* _本文_
===

もののaware

飛騨にありて福島を思う

ハチドリのひとしずく

2か月ほど前の話だが、父がワクチン接種をした後、頭痛と嘔吐により病院で点滴を受ける羽目になった。ここ数年病院にお世話になる機会が増えてきてたこともあり、寄る年波には勝てないのか・・・といった具合である。

しかしまあ、昔から遊びまわることもせず、酒はほんの少し、たばこは全く吸わない父でも、倒れるときは倒れるのかと思うと少し悲しい。中には不摂生でもピンピンしている人もいるというのに。

同じようなことを、今年の夏の気候についても感じた。記録的な日照不足になった今年の夏であるが、温暖化や異常気象が人間の経済活動とどれほど因果関係があるかは議論の余地があるのはさておき、少なからず影響は与えているだろうと思うと、なんだかあほらしくなってくる。

これでも、環境問題には昔から関心はあり、自分の思うエコロジーな心掛けはしてきたつもりだ。しかし自分一人がいくら頑張ったところで、自然や気候に良い変化をもたらすのはさすがに難しいと感じてしまう。

それでも、かつてノーベル平和賞を受賞したワンガリ・マータイ氏の「ハチドリのひとしずく」が、自分を勇気づけてくれる。南米エクアドルの先住民に伝わるこの昔話では、山火事が起きた時、多くの動物たちが逃げようとする中、ハチドリはその小さなくちばしで一生懸命水を運んで火を消そうとする。それを見た動物たちは、なぜそんなことをするのか、無駄なこと、どうせ火を消せはしないと言った。それに対しハチドリはこう答えた。

「私は自分にできる最善の行動をしているだけだ。」

この世には、環境問題に限らず、ハチドリのようにわずかな水であろうと運び続ける人たちがいる。自分たちの行動が必ず変化をもたらすと信じ動き続けている。それを思うと、彼らの働きを無下にするであろう方向には動けない。

今年の冷夏が、人間のせいなのか、地球自身のそういう周期なのかは分からない。分からないなら分からないなりに、可能性のある行動をとるのが文明人のあるべき姿だ。口を出すだけの傍観者にならないよう生きていこう。

===

* _提供データ_
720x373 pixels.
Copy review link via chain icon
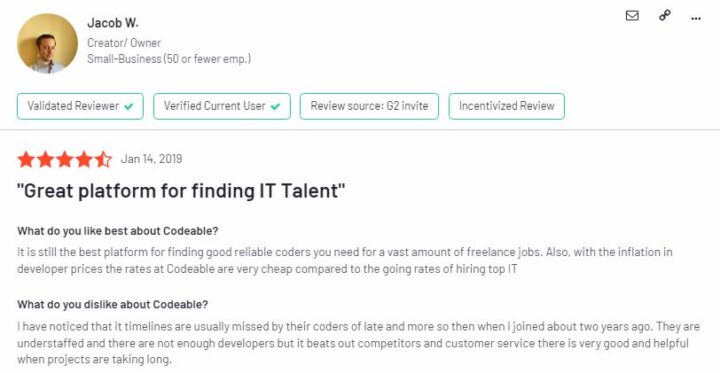(664, 16)
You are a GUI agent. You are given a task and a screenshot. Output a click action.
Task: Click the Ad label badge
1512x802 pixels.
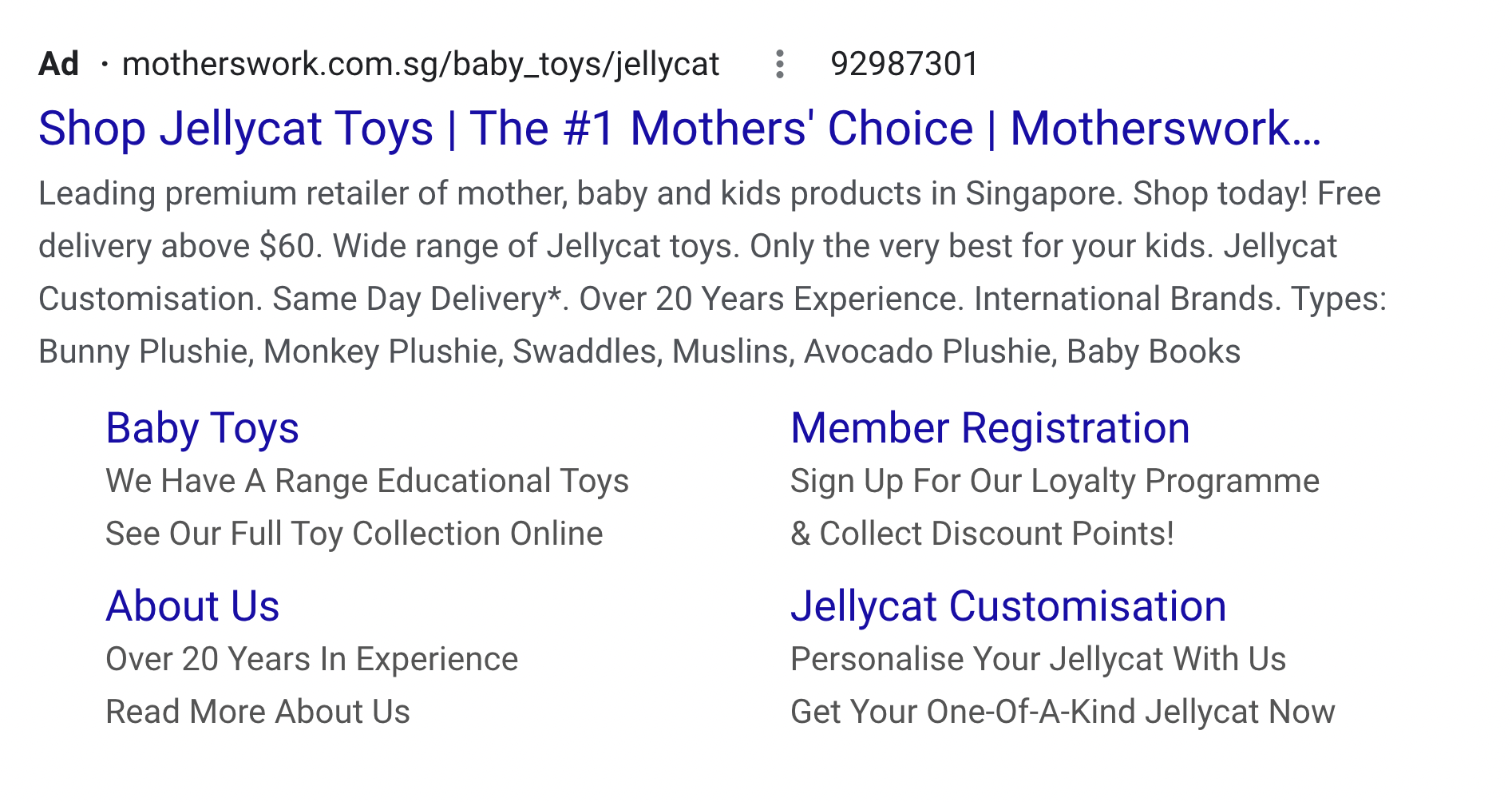[x=58, y=65]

===

* _取り組む課題_
**a.** 本文から、「飛騨にありて福島を思う」で始まり「している人もいるというのに。」で終わる部分を一字も変えずに複写してください。
**b.** 次の(i)〜(iii)がそれぞれ本文の内容と合っているかを「はい」か「いいえ」で答え、判断の決め手となる本文の語句を一字も変えずに引用してください。(i) 父はたばこを全く吸わない。(ii) 「ハチドリのひとしずく」はアフリカの先住民に伝わる昔話である。(iii) 今年の夏は記録的な日照不足だった。
**c.** 本文が父の昔からの暮らしぶりとして挙げている事柄をすべて書き出してください。
ここでの作業に、行はいっさい関係しません。

* _課題の解答_
**a.**
飛騨にありて福島を思う

ハチドリのひとしずく

2か月ほど前の話だが、父がワクチン接種をした後、頭痛と嘔吐により病院で点滴を受ける羽目になった。ここ数年病院にお世話になる機会が増えてきてたこともあり、寄る年波には勝てないのか・・・といった具合である。

しかしまあ、昔から遊びまわることもせず、酒はほんの少し、たばこは全く吸わない父でも、倒れるときは倒れるのかと思うと少し悲しい。中には不摂生でもピンピンしている人もいるというのに。

**b.**
(i) はい。「たばこは全く吸わない」
(ii) いいえ。「南米エクアドルの先住民に伝わるこの昔話」
(iii) はい。「記録的な日照不足になった今年の夏」

**c.**
・遊びまわることもしない
・酒はほんの少し
・たばこは全く吸わない